Finding Carne Asada: a very short love story
I grew up about 45 minutes north of Pittsburgh, PA, and tacos came in 2 varieties, beef or chicken. The beef was browned ground beef with the packet seasoning (nothing wrong with that, still love it) and the chicken was shredded with the same packet of seasoning (again, has its place). While I enjoyed these growing up, as I started to learn more about actual Mexican culture and food and the amazing flavors it offers, I began to wonder if there was a bigger taco world out there just waiting for me to discover it. Well, I’m happy to report that there is a much larger world of tacos out there for Americans that grew up like I did, firmly placed in the middle of the American Rust Belt. Today I make everything from the tacos I grew up with to various types of fish tacos and even vegan tacos. It’s an amazing culinary world of tacos out there people. I have a friend that moved to Arizona a few years ago, and knowing my love of all Mexican foods, she took me to the best taco stands around when I visited her last year. Now, I had seen Carne Asada on menus at our local Mexican restaurants, but didn’t really know what it was, so I had never ordered it. While I was visiting my friend in Arizona, she ordered Carne Asada tacos and told me they were her favorite and how to eat them (what to put on them). It was love at first bite! When I got home, I searched Carne Asada recipes on Pinterest, and after a while, finally found this one. It is truly delicious and so simple to make. You will thank me for this one.
How to Make Carne Asada
This Carne Asada recipe is truly one of the simplest recipes I make. It only has a few ingredients and takes less than 10 minutes to actually cook. It’s perfect for any night of the week, especially Taco Tuesdays, or if you want to impress some guests with “gourmet” Mexican food. Here’s what you’ll need:
- 1-2 pounds of flank steak (I use the stir fry beef that’s already cut for you)
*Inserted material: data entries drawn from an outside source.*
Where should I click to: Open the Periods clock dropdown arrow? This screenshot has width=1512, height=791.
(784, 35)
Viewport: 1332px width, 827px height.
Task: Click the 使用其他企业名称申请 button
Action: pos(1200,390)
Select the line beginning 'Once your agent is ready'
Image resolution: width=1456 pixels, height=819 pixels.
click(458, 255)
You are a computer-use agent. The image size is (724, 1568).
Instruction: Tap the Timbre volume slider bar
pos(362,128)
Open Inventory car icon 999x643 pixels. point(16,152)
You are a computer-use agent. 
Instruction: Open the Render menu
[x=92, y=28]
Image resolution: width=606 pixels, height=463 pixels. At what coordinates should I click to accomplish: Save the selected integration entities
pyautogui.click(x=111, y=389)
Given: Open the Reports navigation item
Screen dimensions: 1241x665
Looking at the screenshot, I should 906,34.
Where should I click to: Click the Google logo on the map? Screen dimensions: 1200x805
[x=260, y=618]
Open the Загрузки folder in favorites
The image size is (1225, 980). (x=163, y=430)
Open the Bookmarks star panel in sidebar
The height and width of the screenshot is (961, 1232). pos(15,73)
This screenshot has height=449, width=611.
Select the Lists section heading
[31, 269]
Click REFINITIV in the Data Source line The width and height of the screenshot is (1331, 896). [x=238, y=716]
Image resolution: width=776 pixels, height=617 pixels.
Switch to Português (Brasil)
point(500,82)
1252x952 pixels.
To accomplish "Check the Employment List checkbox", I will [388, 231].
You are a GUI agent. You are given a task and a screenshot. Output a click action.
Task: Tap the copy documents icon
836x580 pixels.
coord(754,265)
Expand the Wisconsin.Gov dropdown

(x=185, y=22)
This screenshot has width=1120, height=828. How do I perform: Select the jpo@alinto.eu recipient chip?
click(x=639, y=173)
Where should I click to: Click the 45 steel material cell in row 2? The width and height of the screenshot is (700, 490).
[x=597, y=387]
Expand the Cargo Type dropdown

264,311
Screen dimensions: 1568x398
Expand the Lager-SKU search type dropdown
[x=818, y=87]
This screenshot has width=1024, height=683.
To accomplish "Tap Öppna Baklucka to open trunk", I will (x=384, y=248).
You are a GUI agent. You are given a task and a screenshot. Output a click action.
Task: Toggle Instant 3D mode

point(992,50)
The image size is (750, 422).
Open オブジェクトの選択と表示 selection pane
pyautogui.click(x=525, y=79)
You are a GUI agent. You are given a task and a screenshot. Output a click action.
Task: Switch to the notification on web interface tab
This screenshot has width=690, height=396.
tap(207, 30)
- 1/2 cup fresh cilantro, chopped
- 4 cloves of garlic (or 2-3 tablespoons of minced garlic from a jar)
- 1-3 limes (depending on how much zing you want in them)
- 1/3 cup olive or avocado oil
- 1/2 teaspoon chili powder
- 1 teaspoon cumin, powdered
- salt and pepper to taste
Once you have all your ingredients together, place everything but the meat in a gallon size baggie, then place the meat on top.
Seal the baggie with some air in it and smoosh it around to mix the seasonings and meat well. Lay the bag flat on the counter and allow to marinade for about 1 hour. If you want to marinade the meat longer, I have left this to marinade up to 1 day in the refrigerator, but the 1 hour on the counter is plenty. After the meat has marinated, heat a skillet (I use cast iron of course) on medium-high.
Once the skillet is hot, dump the contents of the baggie in all at once. Yes, any extra marinade and all. Let it cook for about 3 minutes, then stir the meat and cook for an additional 3-5 minutes, until the meat is fully cooked and the liquid in the pan has evaporated. Turn off the heat and plate it up with your favorite taco toppings. That’s it!
Variation to the recipe
If you want, you can add peppers and/or onions to the marinade with the meat. You can also add sliced pepper, onions and/or tomatoes to the meet after it is in the pan and cook as instructed above. We added tomatoes to this batch. It just adds a little something extra to the sauce that is made from the marinade and adds some color to the meat.
We served ours on white corn tortillas with creme, cheddar cheese and chipotle hot sauce. So fresh and yummy!